Biometria comportamentale: si basa su azioni compiute dall’individuo, come la firma autografa
Questa tecnologia sta trasformando la sicurezza dell’identificazione personale. Sebbene esista da decenni, solo di recente è entrata nella vita quotidiana, migliorando l’accesso a luoghi, servizi e dispositivi in settori come finanza, sanità, commercio, istruzione e telecomunicazioni. La diffusione capillare ha ridotto molte delle preoccupazioni iniziali legate alla privacy. I dati biometrici, grazie alla loro unicità e difficoltà di contraffazione, risultano semplici da usare e molto precisi.
Il riconoscimento biometrico è impiegato da organizzazioni pubbliche o private per autorizzare l’accesso a strutture, informazioni e servizi. I metodi di autenticazione si basano su tre principi: qualcosa che l’utente possiede, conosce o è.
Dispositivi come memory card (immagazzinano dati), smart card (immagazzinano e processano dati) e chiavette USB contengono una chiave di accesso che consente operazioni specifiche (es. carta Postamat). Tuttavia, poiché il sistema autentica l’oggetto e non il possessore, questi strumenti presentano rischi legati a possibilità di furto, prestito o clonazione.
Password, PIN e risposte a domande preconfezionate sono facili da memorizzare, ma altrettanto facili da indovinare. Altri rischi, legati a password e PIN includono furto, spionaggio e attacchi hacker, oltre alla possibilità di poterle dimenticare.
Il riconoscimento tramite caratteristiche biometriche, come voce iride e impronte digitali, è una delle forme più antiche di identificazione. Elementi biometrici, spesso rappresentati anche nella cultura pop (Star Trek: The Next Generation), sfruttano l’unicità delle caratteristiche personali per l’autenticazione.

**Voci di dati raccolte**
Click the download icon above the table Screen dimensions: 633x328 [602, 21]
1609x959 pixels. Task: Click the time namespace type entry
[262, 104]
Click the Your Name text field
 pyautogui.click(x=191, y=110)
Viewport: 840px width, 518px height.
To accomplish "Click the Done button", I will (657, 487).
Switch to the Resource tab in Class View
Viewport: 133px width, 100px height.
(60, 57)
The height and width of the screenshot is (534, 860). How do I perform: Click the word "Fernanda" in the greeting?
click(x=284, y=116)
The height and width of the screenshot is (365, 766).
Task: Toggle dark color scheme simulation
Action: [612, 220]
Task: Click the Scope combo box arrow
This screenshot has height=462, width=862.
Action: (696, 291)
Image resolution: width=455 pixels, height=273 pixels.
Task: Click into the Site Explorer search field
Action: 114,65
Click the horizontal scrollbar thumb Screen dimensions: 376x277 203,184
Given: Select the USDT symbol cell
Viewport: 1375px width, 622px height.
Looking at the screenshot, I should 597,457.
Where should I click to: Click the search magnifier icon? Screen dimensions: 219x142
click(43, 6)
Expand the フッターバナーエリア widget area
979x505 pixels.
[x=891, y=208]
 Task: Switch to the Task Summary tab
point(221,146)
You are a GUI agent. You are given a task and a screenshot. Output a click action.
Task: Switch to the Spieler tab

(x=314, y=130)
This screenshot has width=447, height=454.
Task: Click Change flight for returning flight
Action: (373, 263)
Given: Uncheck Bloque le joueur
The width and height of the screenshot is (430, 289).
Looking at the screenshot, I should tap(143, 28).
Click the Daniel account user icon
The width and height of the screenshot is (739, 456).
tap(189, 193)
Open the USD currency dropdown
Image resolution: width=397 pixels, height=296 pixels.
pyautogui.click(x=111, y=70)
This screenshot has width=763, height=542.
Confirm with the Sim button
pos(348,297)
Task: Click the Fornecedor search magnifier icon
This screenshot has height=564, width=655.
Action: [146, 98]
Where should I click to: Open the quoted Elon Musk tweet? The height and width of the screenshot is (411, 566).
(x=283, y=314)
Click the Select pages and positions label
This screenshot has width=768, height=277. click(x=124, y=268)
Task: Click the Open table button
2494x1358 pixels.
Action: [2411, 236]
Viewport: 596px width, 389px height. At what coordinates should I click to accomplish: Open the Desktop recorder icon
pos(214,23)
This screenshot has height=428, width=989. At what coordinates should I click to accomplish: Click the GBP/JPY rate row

**Richiesta di lavoro A**
Cita dal brano sulla biometria il passo che va da "Dispositivi come memory" fino a "di poterle dimenticare." compreso.
**Richiesta di lavoro B**
Spiega, per favore, perché secondo il brano sulla biometria dispositivi come smart card e chiavette USB presentano dei rischi. Rispondi con una, due o tre frasi.
I dati non hanno alcun legame con il brano.

**Risposta al compito A**
Dispositivi come memory card (immagazzinano dati), smart card (immagazzinano e processano dati) e chiavette USB contengono una chiave di accesso che consente operazioni specifiche (es. carta Postamat). Tuttavia, poiché il sistema autentica l’oggetto e non il possessore, questi strumenti presentano rischi legati a possibilità di furto, prestito o clonazione.
Password, PIN e risposte a domande preconfezionate sono facili da memorizzare, ma altrettanto facili da indovinare. Altri rischi, legati a password e PIN includono furto, spionaggio e attacchi hacker, oltre alla possibilità di poterle dimenticare.

**Risposta al compito B**
Questi dispositivi presentano rischi perché il sistema autentica l'oggetto e non la persona che lo possiede. Ne derivano quindi rischi legati alla possibilità di furto, prestito o clonazione.